Directions:
A - In the blog, how many audio players will be in the hands of PNGians next month?
B - Reproduce word for word the part of the blog that opens with the words containing "For me, I'd" and closes with "movies and CD's.".
C - Pick up the blog after its final sentence and continue writing it.

Article:
____

You can join me in prayer, as this is a fact that will change the
environment in which we serve, once it does reach critical mass.

4/25/2014

Plop Plop wheeze wheeze



3 weeks ago I was outside cleaning my house on a Saturday.  I didn't feel like doing any hard labor that day so I decided just to dust for cobwebs outside.  Spiders can leave a huge mess if you don't stay on top of it.  We get some rather large spiders here.

I was 1/2 way into sweeping one wall when, BOOM, SPLASH.

The hatch over a concealed septic tank, broke and gave way beneath my feet.  I fell into the septic tank, catching my entire weight on my left side.  I was covered in things best left unmentioned, and couldn't catch my breath.

Long story short, the doctor said that I have a costacondrial separation (in my left flank).

Not sure if the ribs are cracked or not, it's hard to take a full breath, but I'm rather sure they're not broken.  The Doctor says this is gonna take a long while to heal. 

I'm cool with dealing with chronic pain, my only concern is the flight we have in June coming up.  It's been 3 weeks and I still can't sleep well at night because I have to lie very still or I feel bad pain.

Anyway, pray for my healing please.  This last year I feel like I've been a punching bag a little bit.  I would prefer not to be in total discomfort for the entire flight if at all possible.

Thanks for the prayers.

4/24/2014

book on CD or book?

What type of person are you?
Would you rather read the book?
Watch the movie?
Listen to the book on CD?

For me, I'd watch the movie first, then if I liked it, I'd read the book.
I read a lot of books though and sometimes I'm happy that they made a
movie of a book I like, until I see the movie and am inevitably
disappointed.

But I'm happy to have the choice.
I have the choice because A) I can read and B) they're making the
books/movies/CD's

What WE do here in PNG, is make the books.
What I do here in media is make the movies and CD's.

Next month, 400 audio players will be in the hands of PNGians, some of
whom cannot read. AT the same time, there will be a printed New
Testament available. Currently the audio versions are doubly popular
than the printed text.

It is evident that there is a huge need for audio here.

I'm privileged to be a part of it.

Jury Rig #732

Imagine trying to charge 20 cell phones all at once, every hour.

____

Data section:
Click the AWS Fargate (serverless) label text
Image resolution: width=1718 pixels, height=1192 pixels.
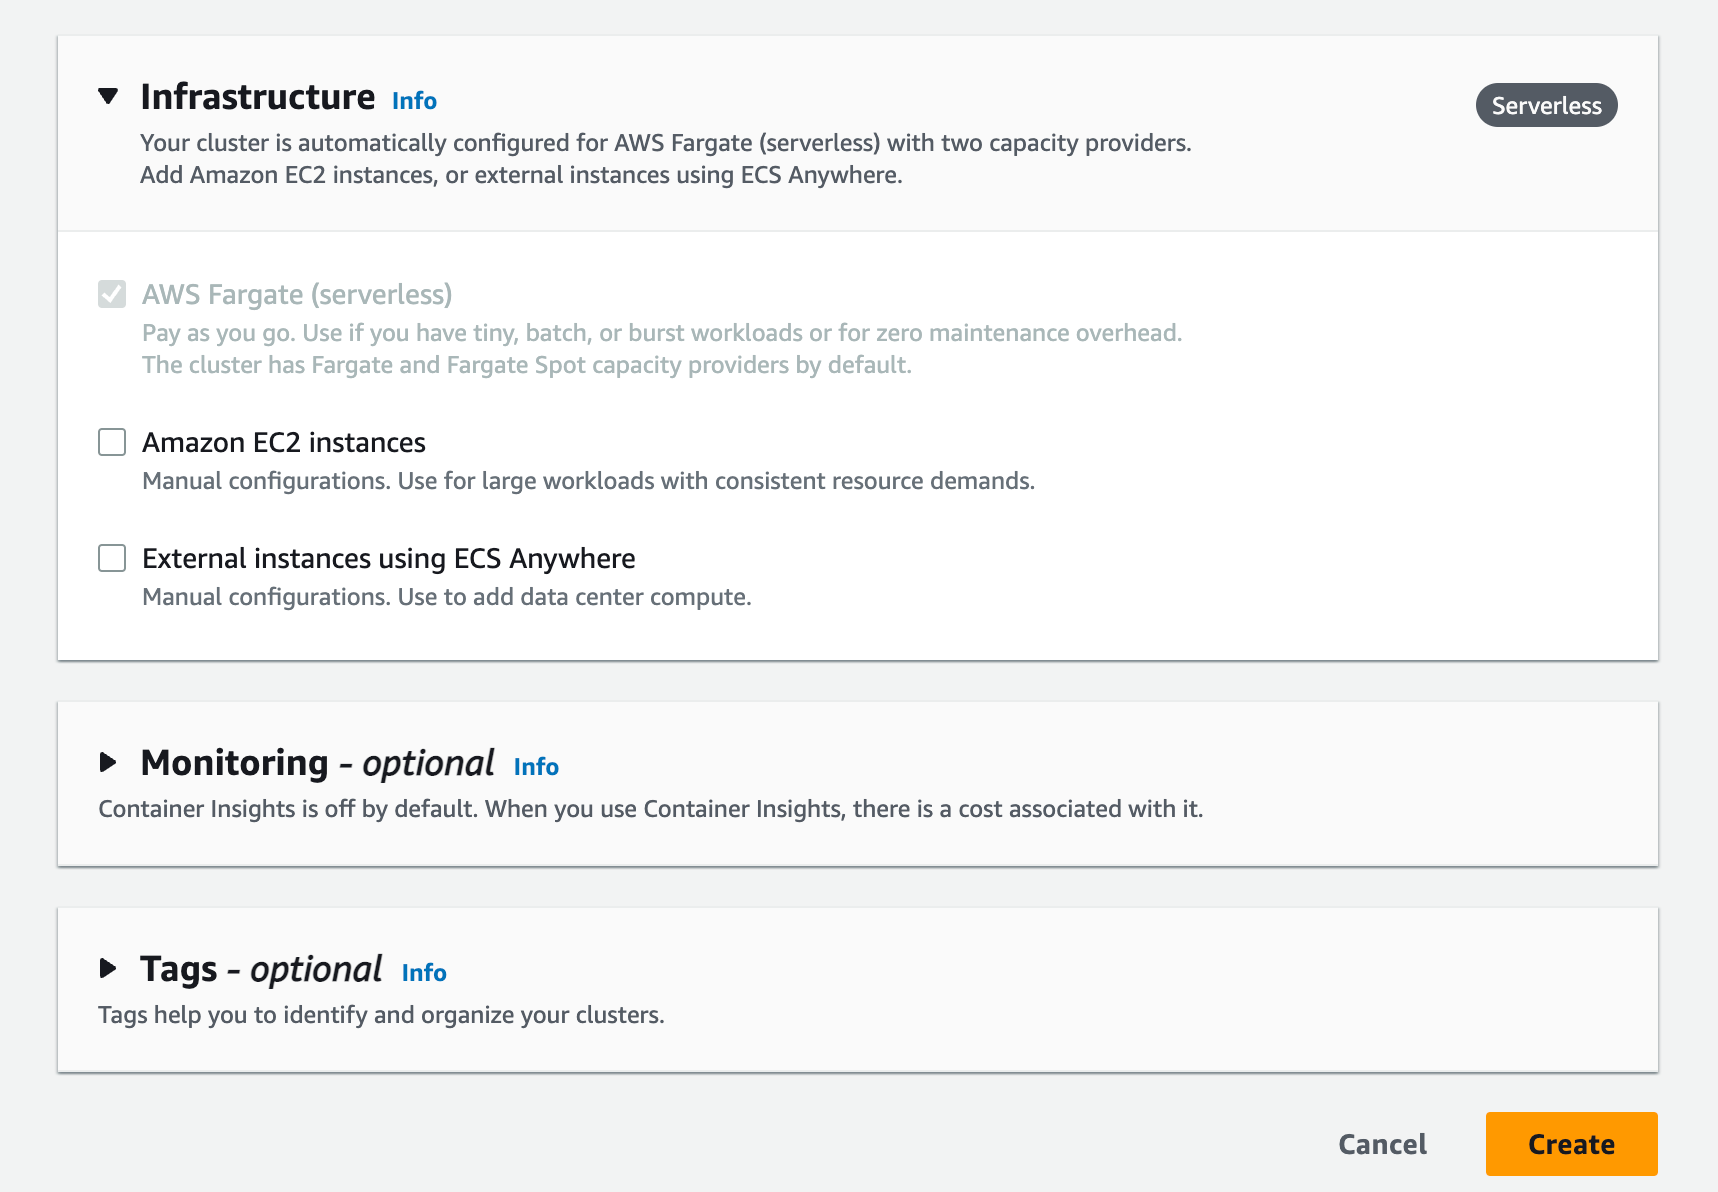point(297,294)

____

Task answers:
A - 400

B -
For me, I'd watch the movie first, then if I liked it, I'd read the book.
I read a lot of books though and sometimes I'm happy that they made a
movie of a book I like, until I see the movie and am inevitably
disappointed.

But I'm happy to have the choice.
I have the choice because A) I can read and B) they're making the
books/movies/CD's

What WE do here in PNG, is make the books.
What I do here in media is make the movies and CD's.

C -
One of the last things we do before sending an Audio Bible out into the village, is to make sure it works and has a good charge.  We want the units to be trouble free right from the beginning.

So we take the unit out of the factory packaging.  We plug it into a wall charger, we charge it up.  We turn on the unit, turn the volume to max, and make sure the unit works.  Then we put some final assembly touches on it, repackage it, and send it off.

This helps us to weed out any factory failures, etc.  (believe it or not we've had people claim they were broken because they hadn't turned the volume up.... so we do that).

This week's Jury rig has helped speed up how fast we can charge the units.  Each unit takes 45 minutes to charge.
We originally had 10 wall chargers, with their wires dangling every which way.
There are 20 units in a box.  So, each box would take a little under 2 hours to charge.  That means every 45 minutes I get up from my desk, to go unplug 10 units, hunt for the wires, and plug in another 10.

I decided to dig up 10 more chargers.  But then we had a mess of wires.  So you would have to hunt for the little silver ends of the wires and then plug in the units.  (in my dreams I'd have built a unit you could just slide the units into for charging, instead of hunting for cables and connecting them).

I decided we needed a way to organize the ends of the cables, so that we could quickly grab them.  I hunted around and found a thin piece of plywood, then took my leatherman's and hand sawed a few notches and voila!


now the ends of the cables are super quick to find.

These two changes, easy and free, have drastically sped up how long it takes us to prepare Audibibles.  And that's a good thing since the current order I'm working on is 400.  Due by end of next week.

The thing about a good jury rig is:
-it should be cheap
-it should be fast
-it should fix the problem, while also identifying the need for a longer term solution.

Often a jury rig convinces someone 'hey this is a good idea' and then you have popular opinion behind you and can go and find a more permanent and better solution.

Getting things done, one day at a time.

4/19/2014

Crazy Theory #17

I jokingly come up with humorous and crazy theories from time to time just to see how my kids will react to it, and possibly to trigger their critical thinking so that they engage with a concept.

One of my theories is the usage of the interaction:
"HE is Risen!"
and then people reply "He is Risen Indeed"

Easter morning is one of those rare mornings when a non-churched individual will attend church.  And imagine their surprise when someone says 'He is Risen' and the entire room responds with 'HE is Risen INDEED!' as if they practiced it.. perfect unison, strong, loud, joyful.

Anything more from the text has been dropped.